COMPITO SCRITTO:
Per favore, riscrivi le righe partendo da quella che contiene "Click the Seattle" e proseguendo fino a quella che contiene "coord(75,49)", sostituendo "screenshot" con "capture" e lasciando tutto il resto invariato.

DATI DA ELABORARE:
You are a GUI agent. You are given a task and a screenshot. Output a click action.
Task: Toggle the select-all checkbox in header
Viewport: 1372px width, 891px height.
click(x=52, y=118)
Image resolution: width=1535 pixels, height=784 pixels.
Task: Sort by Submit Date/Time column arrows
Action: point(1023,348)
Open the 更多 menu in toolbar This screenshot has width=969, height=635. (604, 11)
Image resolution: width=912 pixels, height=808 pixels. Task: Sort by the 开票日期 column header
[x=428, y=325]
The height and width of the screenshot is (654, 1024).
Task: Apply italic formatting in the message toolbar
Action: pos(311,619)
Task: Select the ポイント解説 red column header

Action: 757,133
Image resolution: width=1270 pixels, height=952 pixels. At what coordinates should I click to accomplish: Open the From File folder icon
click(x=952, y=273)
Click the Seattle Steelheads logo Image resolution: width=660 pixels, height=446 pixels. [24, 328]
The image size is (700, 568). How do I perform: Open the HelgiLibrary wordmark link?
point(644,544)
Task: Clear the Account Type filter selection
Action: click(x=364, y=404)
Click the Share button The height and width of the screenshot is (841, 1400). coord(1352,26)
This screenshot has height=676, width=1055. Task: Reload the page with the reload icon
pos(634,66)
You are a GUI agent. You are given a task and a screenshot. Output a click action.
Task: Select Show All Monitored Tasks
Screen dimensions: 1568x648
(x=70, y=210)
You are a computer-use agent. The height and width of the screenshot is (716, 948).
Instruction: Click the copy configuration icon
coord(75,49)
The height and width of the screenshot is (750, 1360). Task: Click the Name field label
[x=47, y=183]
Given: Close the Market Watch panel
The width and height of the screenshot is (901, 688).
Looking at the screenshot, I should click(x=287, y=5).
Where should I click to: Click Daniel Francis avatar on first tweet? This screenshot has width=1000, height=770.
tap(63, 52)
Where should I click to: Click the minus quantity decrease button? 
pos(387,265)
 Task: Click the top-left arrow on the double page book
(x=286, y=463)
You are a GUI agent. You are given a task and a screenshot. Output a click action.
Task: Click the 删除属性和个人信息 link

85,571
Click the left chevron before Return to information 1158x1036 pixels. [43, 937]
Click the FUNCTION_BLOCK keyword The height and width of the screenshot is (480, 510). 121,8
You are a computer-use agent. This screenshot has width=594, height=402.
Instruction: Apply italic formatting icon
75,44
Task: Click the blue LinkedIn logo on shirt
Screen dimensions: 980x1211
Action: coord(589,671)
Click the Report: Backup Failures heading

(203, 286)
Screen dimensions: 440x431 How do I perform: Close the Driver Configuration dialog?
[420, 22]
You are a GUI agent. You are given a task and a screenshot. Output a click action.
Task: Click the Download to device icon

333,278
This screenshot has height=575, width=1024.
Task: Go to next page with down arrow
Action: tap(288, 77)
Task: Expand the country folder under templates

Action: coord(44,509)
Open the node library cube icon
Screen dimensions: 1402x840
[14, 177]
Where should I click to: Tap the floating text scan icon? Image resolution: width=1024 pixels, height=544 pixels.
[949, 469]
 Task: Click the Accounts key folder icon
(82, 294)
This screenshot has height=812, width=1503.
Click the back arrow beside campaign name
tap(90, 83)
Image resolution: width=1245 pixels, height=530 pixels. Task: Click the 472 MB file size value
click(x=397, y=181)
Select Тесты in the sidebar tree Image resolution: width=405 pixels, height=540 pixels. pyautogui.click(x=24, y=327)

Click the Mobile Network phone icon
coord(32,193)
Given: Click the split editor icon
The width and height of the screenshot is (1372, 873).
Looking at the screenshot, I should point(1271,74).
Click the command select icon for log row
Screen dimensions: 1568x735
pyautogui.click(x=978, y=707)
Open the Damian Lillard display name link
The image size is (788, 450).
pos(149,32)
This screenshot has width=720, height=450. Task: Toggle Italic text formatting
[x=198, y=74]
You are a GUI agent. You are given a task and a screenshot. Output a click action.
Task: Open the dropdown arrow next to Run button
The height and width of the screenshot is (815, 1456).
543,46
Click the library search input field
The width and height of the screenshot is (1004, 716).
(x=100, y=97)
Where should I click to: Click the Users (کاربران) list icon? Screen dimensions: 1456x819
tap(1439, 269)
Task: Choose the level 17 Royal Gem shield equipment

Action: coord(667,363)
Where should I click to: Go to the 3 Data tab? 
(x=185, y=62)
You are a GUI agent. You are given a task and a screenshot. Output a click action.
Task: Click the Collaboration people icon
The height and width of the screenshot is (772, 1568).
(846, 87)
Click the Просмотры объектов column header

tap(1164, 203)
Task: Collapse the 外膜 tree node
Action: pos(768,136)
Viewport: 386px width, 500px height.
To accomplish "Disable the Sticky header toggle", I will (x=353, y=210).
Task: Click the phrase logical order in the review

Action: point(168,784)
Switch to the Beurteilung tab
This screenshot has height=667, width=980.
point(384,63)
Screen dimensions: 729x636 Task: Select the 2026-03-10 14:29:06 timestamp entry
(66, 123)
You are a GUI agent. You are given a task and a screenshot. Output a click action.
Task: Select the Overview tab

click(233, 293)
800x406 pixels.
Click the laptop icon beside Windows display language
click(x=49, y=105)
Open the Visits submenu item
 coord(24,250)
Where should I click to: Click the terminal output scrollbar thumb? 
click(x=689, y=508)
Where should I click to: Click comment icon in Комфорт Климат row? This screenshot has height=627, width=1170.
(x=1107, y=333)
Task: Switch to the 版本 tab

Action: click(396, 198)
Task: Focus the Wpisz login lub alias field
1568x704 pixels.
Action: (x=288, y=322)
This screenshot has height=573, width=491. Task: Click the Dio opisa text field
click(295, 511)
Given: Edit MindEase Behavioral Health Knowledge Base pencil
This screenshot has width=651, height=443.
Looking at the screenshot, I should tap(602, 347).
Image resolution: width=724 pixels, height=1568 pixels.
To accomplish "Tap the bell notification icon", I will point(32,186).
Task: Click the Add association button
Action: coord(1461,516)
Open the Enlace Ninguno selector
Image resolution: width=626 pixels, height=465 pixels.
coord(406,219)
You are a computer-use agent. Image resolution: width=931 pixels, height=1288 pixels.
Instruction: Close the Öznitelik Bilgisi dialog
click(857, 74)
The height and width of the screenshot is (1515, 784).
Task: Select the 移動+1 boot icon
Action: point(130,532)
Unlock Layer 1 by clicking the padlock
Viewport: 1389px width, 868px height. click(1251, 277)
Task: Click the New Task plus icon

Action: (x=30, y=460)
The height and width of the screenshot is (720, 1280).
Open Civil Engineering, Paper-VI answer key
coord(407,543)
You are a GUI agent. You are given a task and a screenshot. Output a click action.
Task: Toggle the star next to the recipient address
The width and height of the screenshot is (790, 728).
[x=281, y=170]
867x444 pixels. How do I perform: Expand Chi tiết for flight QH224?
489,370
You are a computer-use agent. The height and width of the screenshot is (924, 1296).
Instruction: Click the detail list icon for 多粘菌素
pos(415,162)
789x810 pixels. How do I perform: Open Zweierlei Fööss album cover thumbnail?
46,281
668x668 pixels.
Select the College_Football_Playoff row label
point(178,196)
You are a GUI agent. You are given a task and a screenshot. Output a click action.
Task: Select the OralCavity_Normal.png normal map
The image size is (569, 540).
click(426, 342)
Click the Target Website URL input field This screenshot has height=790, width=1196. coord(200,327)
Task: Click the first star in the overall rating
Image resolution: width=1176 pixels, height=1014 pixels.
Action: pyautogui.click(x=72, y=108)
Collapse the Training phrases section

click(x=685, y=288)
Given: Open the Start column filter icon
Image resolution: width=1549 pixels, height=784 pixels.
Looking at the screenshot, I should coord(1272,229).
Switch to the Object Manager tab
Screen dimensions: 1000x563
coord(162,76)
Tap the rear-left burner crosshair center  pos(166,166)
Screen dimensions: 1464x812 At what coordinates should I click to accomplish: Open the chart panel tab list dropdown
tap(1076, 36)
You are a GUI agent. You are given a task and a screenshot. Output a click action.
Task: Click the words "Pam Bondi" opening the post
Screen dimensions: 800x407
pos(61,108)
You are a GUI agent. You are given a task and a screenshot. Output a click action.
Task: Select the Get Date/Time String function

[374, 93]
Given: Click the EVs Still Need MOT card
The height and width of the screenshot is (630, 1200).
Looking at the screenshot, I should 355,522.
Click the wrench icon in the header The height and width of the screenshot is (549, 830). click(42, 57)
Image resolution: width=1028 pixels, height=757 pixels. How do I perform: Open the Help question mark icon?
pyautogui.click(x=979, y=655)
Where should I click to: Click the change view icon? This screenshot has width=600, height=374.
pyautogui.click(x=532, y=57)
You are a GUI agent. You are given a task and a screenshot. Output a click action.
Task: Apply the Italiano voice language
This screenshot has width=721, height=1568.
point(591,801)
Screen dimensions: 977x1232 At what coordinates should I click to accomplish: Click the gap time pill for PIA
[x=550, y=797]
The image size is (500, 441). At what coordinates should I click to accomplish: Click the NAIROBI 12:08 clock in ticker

RISULTATO ESERCIZIO:
Click the Seattle Steelheads logo Image resolution: width=660 pixels, height=446 pixels. [24, 328]
The image size is (700, 568). How do I perform: Open the HelgiLibrary wordmark link?
point(644,544)
Task: Clear the Account Type filter selection
Action: click(x=364, y=404)
Click the Share button The height and width of the capture is (841, 1400). coord(1352,26)
This capture has height=676, width=1055. Task: Reload the page with the reload icon
pos(634,66)
You are a GUI agent. You are given a task and a capture. Output a click action.
Task: Select Show All Monitored Tasks
Screen dimensions: 1568x648
(x=70, y=210)
You are a computer-use agent. The height and width of the capture is (716, 948).
Instruction: Click the copy configuration icon
coord(75,49)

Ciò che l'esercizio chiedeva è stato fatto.